Activity:
The answer must consist of the entries, copied exactly and in full.

** Opening The data block **

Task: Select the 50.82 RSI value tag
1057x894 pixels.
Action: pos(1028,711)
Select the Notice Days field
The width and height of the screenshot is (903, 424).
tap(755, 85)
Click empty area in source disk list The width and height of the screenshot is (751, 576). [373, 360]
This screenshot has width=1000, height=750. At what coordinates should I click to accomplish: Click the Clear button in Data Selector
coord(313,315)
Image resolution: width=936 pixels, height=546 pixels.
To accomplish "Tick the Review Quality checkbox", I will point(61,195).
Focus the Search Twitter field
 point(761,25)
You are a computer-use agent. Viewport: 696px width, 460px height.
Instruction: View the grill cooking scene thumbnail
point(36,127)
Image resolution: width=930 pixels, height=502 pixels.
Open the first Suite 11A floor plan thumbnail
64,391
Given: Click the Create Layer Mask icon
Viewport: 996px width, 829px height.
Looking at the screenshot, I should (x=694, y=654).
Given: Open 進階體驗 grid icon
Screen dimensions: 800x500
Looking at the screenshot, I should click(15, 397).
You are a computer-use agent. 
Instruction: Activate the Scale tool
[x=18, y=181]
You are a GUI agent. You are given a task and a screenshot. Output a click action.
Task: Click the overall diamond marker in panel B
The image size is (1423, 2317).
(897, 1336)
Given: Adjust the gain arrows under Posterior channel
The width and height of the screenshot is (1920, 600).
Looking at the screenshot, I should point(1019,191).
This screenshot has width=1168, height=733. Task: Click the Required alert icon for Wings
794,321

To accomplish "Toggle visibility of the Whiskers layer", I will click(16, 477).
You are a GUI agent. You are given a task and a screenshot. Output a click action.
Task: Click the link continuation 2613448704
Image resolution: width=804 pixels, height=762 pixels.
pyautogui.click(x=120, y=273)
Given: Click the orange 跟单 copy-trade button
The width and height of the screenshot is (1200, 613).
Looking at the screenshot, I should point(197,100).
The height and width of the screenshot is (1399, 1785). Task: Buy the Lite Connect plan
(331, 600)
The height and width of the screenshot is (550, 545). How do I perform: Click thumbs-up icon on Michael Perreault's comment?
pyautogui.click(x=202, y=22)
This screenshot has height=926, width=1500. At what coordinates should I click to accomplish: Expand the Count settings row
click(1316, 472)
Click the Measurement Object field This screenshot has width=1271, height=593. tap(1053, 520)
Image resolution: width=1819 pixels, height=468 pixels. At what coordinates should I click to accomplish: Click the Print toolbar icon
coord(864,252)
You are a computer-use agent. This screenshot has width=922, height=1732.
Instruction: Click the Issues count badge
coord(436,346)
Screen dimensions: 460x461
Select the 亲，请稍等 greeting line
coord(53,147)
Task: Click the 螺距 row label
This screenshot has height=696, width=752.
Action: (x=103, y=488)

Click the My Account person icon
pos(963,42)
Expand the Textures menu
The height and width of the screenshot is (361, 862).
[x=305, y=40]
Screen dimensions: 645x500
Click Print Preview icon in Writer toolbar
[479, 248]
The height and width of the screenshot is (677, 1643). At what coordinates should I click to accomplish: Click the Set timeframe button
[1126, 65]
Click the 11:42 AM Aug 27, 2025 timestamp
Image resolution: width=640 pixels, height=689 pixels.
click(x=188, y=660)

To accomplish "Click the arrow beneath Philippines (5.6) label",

** Closing The data block **

Solution to the exercise:
Task: Select the 50.82 RSI value tag
1057x894 pixels.
Action: pos(1028,711)
Select the Notice Days field
The width and height of the screenshot is (903, 424).
tap(755, 85)
Click empty area in source disk list The width and height of the screenshot is (751, 576). [373, 360]
This screenshot has width=1000, height=750. At what coordinates should I click to accomplish: Click the Clear button in Data Selector
coord(313,315)
Image resolution: width=936 pixels, height=546 pixels.
To accomplish "Tick the Review Quality checkbox", I will point(61,195).
Focus the Search Twitter field
 point(761,25)
You are a computer-use agent. Viewport: 696px width, 460px height.
Instruction: View the grill cooking scene thumbnail
point(36,127)
Image resolution: width=930 pixels, height=502 pixels.
Open the first Suite 11A floor plan thumbnail
64,391
Given: Click the Create Layer Mask icon
Viewport: 996px width, 829px height.
Looking at the screenshot, I should (x=694, y=654).
Given: Open 進階體驗 grid icon
Screen dimensions: 800x500
Looking at the screenshot, I should click(15, 397).
You are a computer-use agent. 
Instruction: Activate the Scale tool
[x=18, y=181]
You are a GUI agent. You are given a task and a screenshot. Output a click action.
Task: Click the overall diamond marker in panel B
The image size is (1423, 2317).
(897, 1336)
Given: Adjust the gain arrows under Posterior channel
The width and height of the screenshot is (1920, 600).
Looking at the screenshot, I should point(1019,191).
This screenshot has width=1168, height=733. Task: Click the Required alert icon for Wings
794,321

To accomplish "Toggle visibility of the Whiskers layer", I will click(16, 477).
You are a GUI agent. You are given a task and a screenshot. Output a click action.
Task: Click the link continuation 2613448704
Image resolution: width=804 pixels, height=762 pixels.
pyautogui.click(x=120, y=273)
Given: Click the orange 跟单 copy-trade button
The width and height of the screenshot is (1200, 613).
Looking at the screenshot, I should point(197,100).
The height and width of the screenshot is (1399, 1785). Task: Buy the Lite Connect plan
(331, 600)
The height and width of the screenshot is (550, 545). How do I perform: Click thumbs-up icon on Michael Perreault's comment?
pyautogui.click(x=202, y=22)
This screenshot has height=926, width=1500. At what coordinates should I click to accomplish: Expand the Count settings row
click(1316, 472)
Click the Measurement Object field This screenshot has width=1271, height=593. tap(1053, 520)
Image resolution: width=1819 pixels, height=468 pixels. At what coordinates should I click to accomplish: Click the Print toolbar icon
coord(864,252)
You are a computer-use agent. This screenshot has width=922, height=1732.
Instruction: Click the Issues count badge
coord(436,346)
Screen dimensions: 460x461
Select the 亲，请稍等 greeting line
coord(53,147)
Task: Click the 螺距 row label
This screenshot has height=696, width=752.
Action: (x=103, y=488)

Click the My Account person icon
pos(963,42)
Expand the Textures menu
The height and width of the screenshot is (361, 862).
[x=305, y=40]
Screen dimensions: 645x500
Click Print Preview icon in Writer toolbar
[479, 248]
The height and width of the screenshot is (677, 1643). At what coordinates should I click to accomplish: Click the Set timeframe button
[1126, 65]
Click the 11:42 AM Aug 27, 2025 timestamp
Image resolution: width=640 pixels, height=689 pixels.
click(x=188, y=660)

To accomplish "Click the arrow beneath Philippines (5.6) label",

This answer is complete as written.